2015-12-08 17:08:22.194 
2015-12-08 17:08:22.194 Usage:  docker logs [OPTIONS] CONTAINER
2015-12-08 17:08:22.194 
2015-12-08 17:08:22.194 Fetch the logs of a container
2015-12-08 17:08:22.194 ---------------------------------------------------------------------
2015-12-08 17:08:22.194 --------------------------Tail of app logs---------------------------
2015-12-08 17:08:22.194 tail: cannot open `/var/log/app_engine/app/app.0.log.json' for reading: No such file or directory
2015-12-08 17:08:22.194 ---------------------------------------------------------------------

Solution

  • EDIT

    This answer is mostly correct, but inferring that the image doesn't exist based on curl was flawed. python-compat should work for you, but python is also a valid image, as can be seen from running docker pull gcr.io/google_appengine/python:

    $ docker pull gcr.io/google_appengine/python
    Pulling repository gcr.io/google_appengine/python
    ac7db0912786: Download complete 
    643a001c5ee0: Download complete 
    559718b5f880: Download complete 
    8f8068a6a6b4: Download complete 
    16d49c9e1091: Download complete 
    54f405e77b26: Download complete 
    36e2f6c710be: Download complete 
    e8aed8091139: Download complete 
    8f0415d8e4e9: Download complete 
    15ed20635873: Download complete 
    6d70c8850a43: Download complete 
    93ae290c32a1: Download complete 
    7f766358fa71: Download complete 
    7f4a74c30dc4: Download complete 
    b51802c69e61: Download complete 
    Status: Downloaded newer image for gcr.io/google_appengine/python:latest
    

    In discussion with contributor jonparrott over at the github repo for the gcr.io/google_appengine/python docker image, the relation of the various python Managed VM / Custom Runtime docker images was clarified in a comment.

    So, I think the issue you're seeing here, given that the VM fails to become healthy, could be related to the image you sourced from, your Dockerfile, your app code, or infrastructure.

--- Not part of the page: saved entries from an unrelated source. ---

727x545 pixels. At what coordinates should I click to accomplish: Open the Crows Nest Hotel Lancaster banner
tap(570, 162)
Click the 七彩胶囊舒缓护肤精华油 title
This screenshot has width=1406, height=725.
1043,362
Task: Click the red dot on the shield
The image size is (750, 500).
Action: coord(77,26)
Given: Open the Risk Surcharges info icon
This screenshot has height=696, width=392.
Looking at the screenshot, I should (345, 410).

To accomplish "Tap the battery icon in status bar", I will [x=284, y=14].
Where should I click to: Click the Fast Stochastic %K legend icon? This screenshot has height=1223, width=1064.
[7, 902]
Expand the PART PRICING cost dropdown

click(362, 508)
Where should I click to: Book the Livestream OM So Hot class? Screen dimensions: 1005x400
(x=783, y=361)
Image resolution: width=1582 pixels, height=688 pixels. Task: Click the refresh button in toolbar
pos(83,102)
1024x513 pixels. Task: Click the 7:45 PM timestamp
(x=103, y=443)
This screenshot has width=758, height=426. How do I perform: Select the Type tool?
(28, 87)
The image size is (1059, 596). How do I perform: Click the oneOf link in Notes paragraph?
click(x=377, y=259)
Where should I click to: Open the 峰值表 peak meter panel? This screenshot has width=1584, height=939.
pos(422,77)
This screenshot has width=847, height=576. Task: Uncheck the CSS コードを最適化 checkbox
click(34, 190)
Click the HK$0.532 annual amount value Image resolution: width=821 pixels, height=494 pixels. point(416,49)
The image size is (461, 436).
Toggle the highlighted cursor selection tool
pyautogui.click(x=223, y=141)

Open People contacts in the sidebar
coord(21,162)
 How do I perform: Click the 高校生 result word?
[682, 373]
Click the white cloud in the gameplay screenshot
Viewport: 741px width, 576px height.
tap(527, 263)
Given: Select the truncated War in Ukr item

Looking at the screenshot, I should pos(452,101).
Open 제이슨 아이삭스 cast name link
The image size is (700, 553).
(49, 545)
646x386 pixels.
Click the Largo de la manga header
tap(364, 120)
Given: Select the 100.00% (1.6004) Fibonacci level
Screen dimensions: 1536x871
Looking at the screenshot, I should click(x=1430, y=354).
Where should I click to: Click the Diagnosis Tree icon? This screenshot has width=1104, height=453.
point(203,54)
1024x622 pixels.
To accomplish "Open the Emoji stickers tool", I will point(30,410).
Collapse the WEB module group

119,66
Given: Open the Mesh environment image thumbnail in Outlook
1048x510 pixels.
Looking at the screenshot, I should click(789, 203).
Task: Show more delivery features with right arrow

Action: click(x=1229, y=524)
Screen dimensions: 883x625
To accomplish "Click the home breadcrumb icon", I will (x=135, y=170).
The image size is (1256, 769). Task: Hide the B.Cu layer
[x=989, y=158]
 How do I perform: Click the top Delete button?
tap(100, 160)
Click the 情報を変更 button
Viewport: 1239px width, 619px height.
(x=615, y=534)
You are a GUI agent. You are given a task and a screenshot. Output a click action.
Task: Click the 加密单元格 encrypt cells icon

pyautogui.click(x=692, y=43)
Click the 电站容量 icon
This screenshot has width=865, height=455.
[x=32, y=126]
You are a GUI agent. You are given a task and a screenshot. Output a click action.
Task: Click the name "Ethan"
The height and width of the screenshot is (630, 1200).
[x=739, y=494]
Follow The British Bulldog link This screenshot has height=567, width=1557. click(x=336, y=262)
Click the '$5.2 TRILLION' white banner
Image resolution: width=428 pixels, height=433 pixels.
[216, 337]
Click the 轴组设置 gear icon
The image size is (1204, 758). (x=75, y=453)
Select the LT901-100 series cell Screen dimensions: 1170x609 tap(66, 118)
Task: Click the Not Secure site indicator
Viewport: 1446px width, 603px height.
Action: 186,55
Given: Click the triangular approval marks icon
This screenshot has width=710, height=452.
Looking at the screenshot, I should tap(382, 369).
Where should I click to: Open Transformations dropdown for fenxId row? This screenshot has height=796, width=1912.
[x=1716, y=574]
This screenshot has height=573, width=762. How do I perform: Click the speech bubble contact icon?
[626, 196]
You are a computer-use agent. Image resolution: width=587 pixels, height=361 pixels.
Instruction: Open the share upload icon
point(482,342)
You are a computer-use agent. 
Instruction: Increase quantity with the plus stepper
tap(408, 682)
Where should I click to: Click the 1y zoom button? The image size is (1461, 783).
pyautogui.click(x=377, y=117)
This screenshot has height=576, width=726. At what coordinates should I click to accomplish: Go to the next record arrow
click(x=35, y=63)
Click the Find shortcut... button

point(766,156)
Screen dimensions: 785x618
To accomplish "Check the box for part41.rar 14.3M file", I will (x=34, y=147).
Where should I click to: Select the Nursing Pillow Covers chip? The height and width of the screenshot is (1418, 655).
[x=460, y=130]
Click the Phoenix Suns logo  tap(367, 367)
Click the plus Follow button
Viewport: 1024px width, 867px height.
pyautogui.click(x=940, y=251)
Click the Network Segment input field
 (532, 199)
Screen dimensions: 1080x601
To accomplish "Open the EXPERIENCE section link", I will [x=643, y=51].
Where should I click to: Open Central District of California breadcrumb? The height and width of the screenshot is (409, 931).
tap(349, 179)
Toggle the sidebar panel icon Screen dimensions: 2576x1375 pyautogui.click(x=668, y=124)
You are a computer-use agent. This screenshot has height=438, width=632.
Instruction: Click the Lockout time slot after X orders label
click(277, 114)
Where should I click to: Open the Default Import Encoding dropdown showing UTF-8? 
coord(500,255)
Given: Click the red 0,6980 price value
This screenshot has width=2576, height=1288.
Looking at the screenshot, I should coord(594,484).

The first 3 are more likely than the last one, but it's not inconceivable. It seems the "Untar re-exec error: exit status 1: output: unexpected EOF" errors are the first outward manifestation of the problem during the serial console output.

    This might be worth putting into an issue report for the Google Cloud Platform Public Issue Tracker along with information like your Dockerfile, your app's code if necessary, time-frames if it only occurred transiently, etc.


    Original Answer

    If you check the container registry, the image you're attempting to source FROM doesn't exist:

    curl -v -X HEAD https://gcr.io/google_appengine/python
    * Hostname was NOT found in DNS cache
    *   Trying 74.125.193.82...
    * Connected to gcr.io (74.125.193.82) port 443 (#0)
    * successfully set certificate verify locations:
    *   CAfile: none
      CApath: /etc/ssl/certs
    * SSLv3, TLS handshake, Client hello (1):
    * SSLv3, TLS handshake, Server hello (2):
    * SSLv3, TLS handshake, CERT (11):
    * SSLv3, TLS handshake, Server key exchange (12):
    * SSLv3, TLS handshake, Server finished (14):
    * SSLv3, TLS handshake, Client key exchange (16):
    * SSLv3, TLS change cipher, Client hello (1):
    * SSLv3, TLS handshake, Finished (20):
    * SSLv3, TLS change cipher, Client hello (1):
    * SSLv3, TLS handshake, Finished (20):
    * SSL connection using ECDHE-RSA-AES128-GCM-SHA256
    * Server certificate:
    *        subject: C=US; ST=California; L=Mountain View; O=Google Inc; CN=*.googlecode.com
    *        start date: 2015-12-02 14:40:36 GMT
    *        expire date: 2016-03-01 00:00:00 GMT
    *        subjectAltName: gcr.io matched
    *        issuer: C=US; O=Google Inc; CN=Google Internet Authority G2
    *        SSL certificate verify ok.
    > HEAD /google_appengine/python HTTP/1.1
    > User-Agent: curl/7.35.0
    > Host: gcr.io
    > Accept: */*
    > 
    < HTTP/1.1 404 Not Found
    < Date: Thu, 10 Dec 2015 19:14:52 GMT
    < Content-Type: text/html; charset=UTF-8
    * Server Docker Registry is not blacklisted
    < Server: Docker Registry
    < Content-Length: 1584
    < X-XSS-Protection: 1; mode=block
    < X-Frame-Options: SAMEORIGIN
    < Alternate-Protocol: 443:quic,p=0
    < Alt-Svc: clear
    < 
    

    The actually-existing container registry image for the python runtime is:

    gcr.io/google_appengine/python-compat
    

    This should probably be the key to solving your deployment failures.